Records for this task.
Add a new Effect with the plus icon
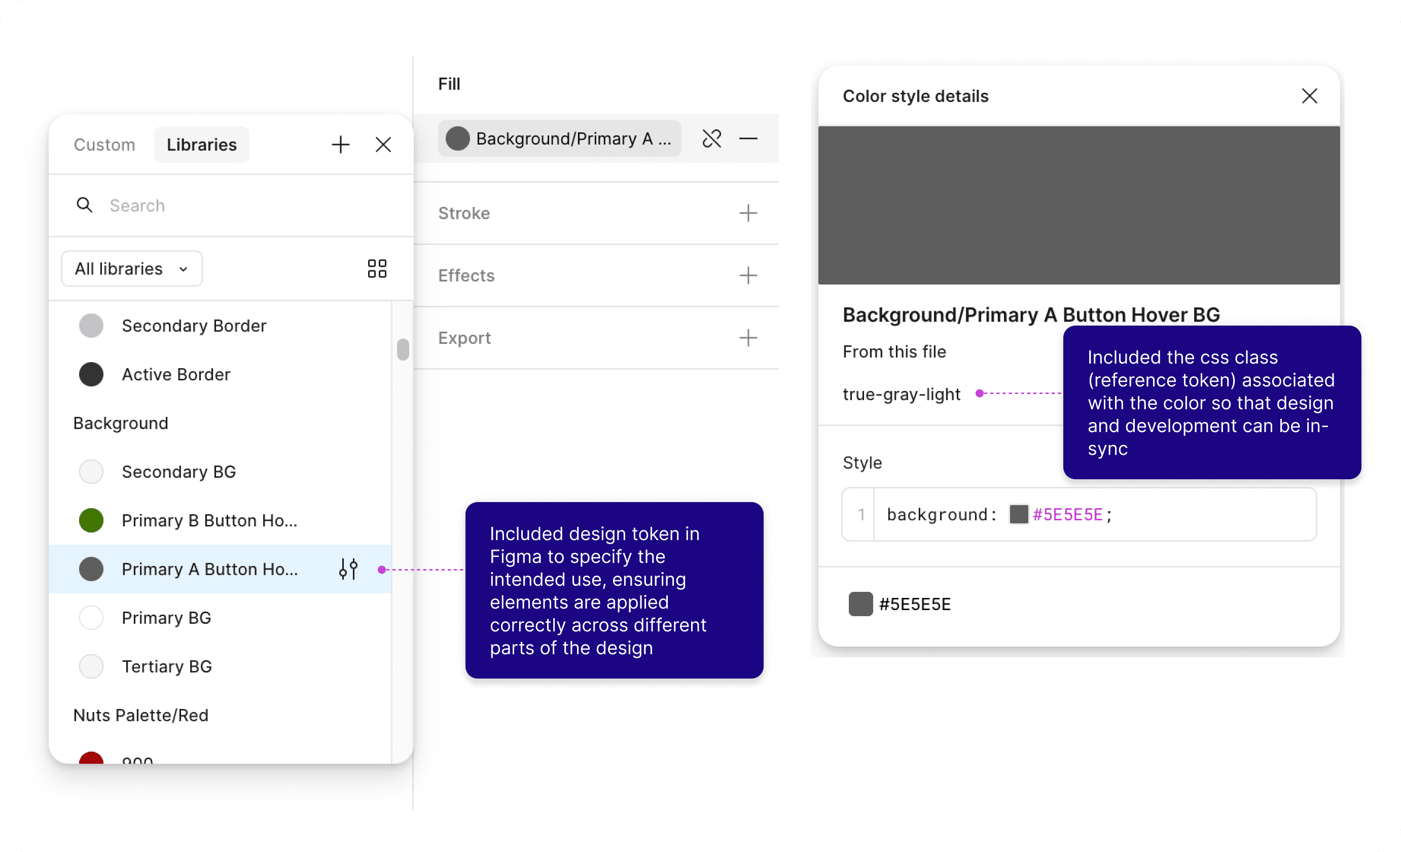 [748, 275]
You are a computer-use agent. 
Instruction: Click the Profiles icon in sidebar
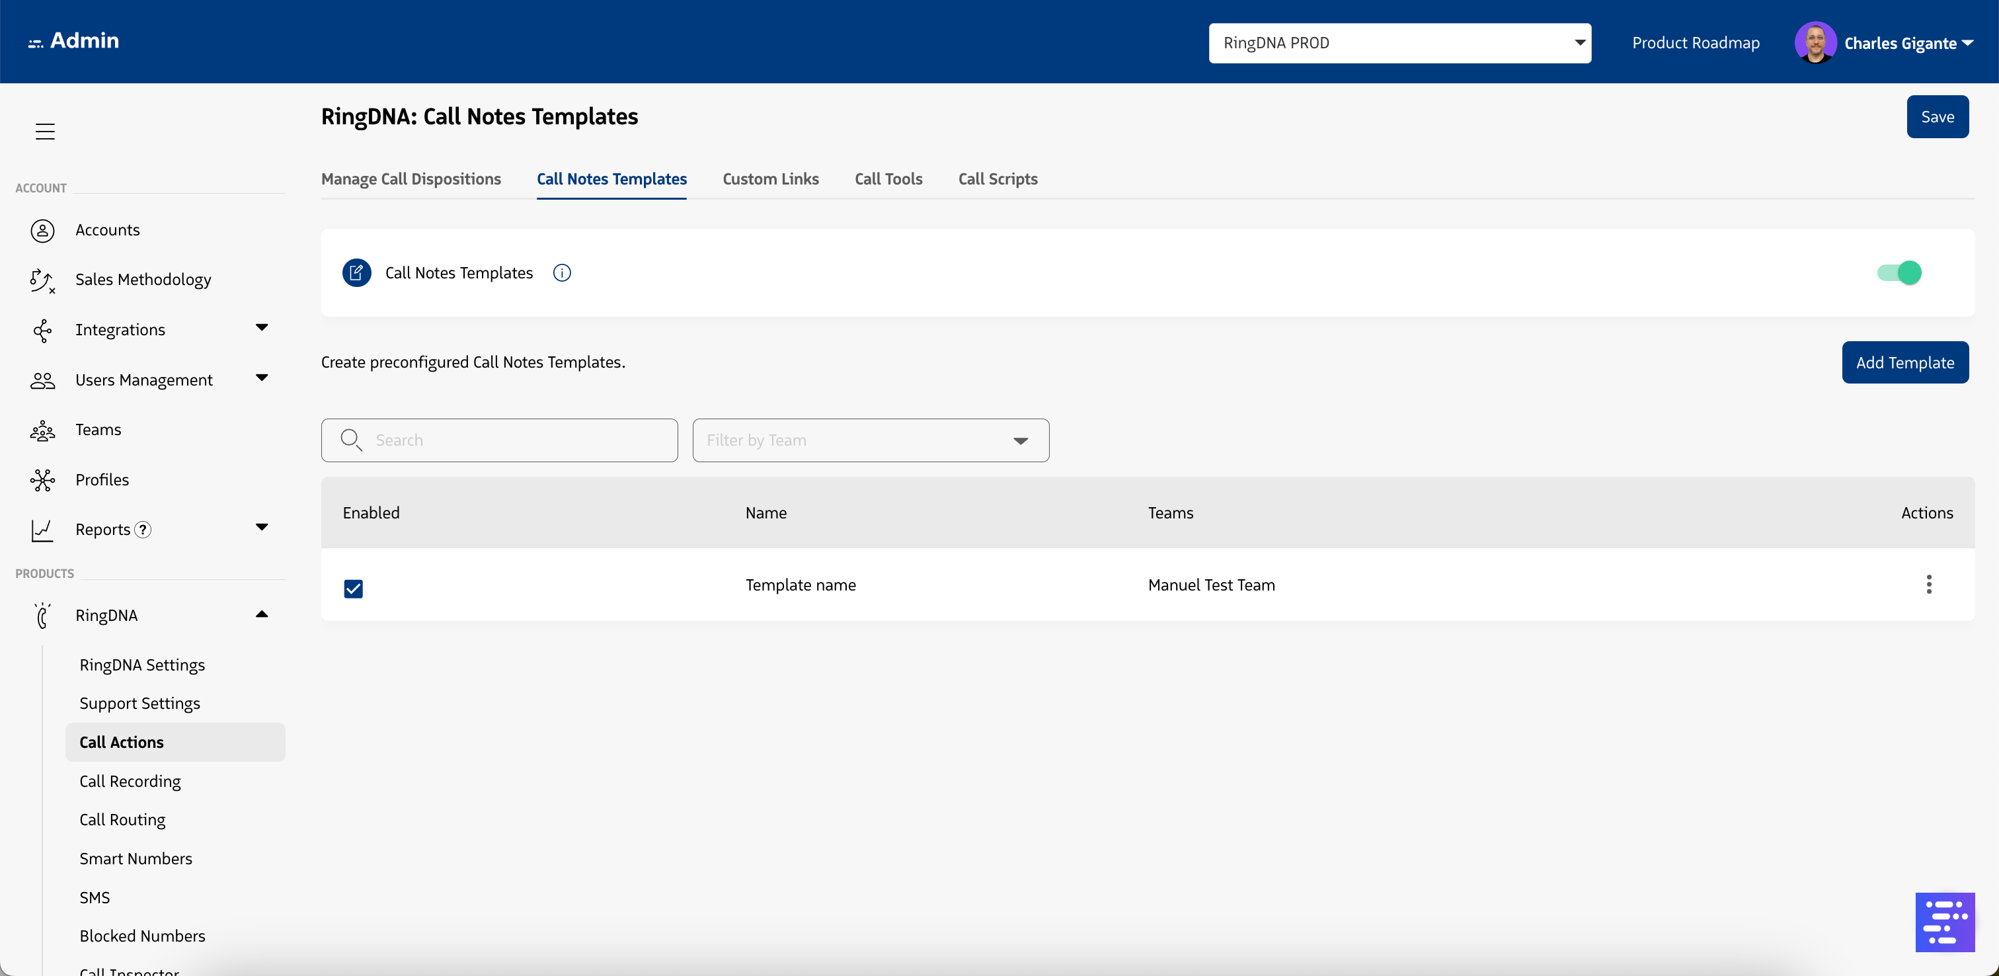point(43,481)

What you are asked to do. Pictures are to be omitted. The lines from the line holding "You are a computer-use agent." through the closing line of the data above are to be set down exactly, and nothing more.

Response.
You are a computer-use agent. 
Instruction: Click the Profiles icon in sidebar
point(43,481)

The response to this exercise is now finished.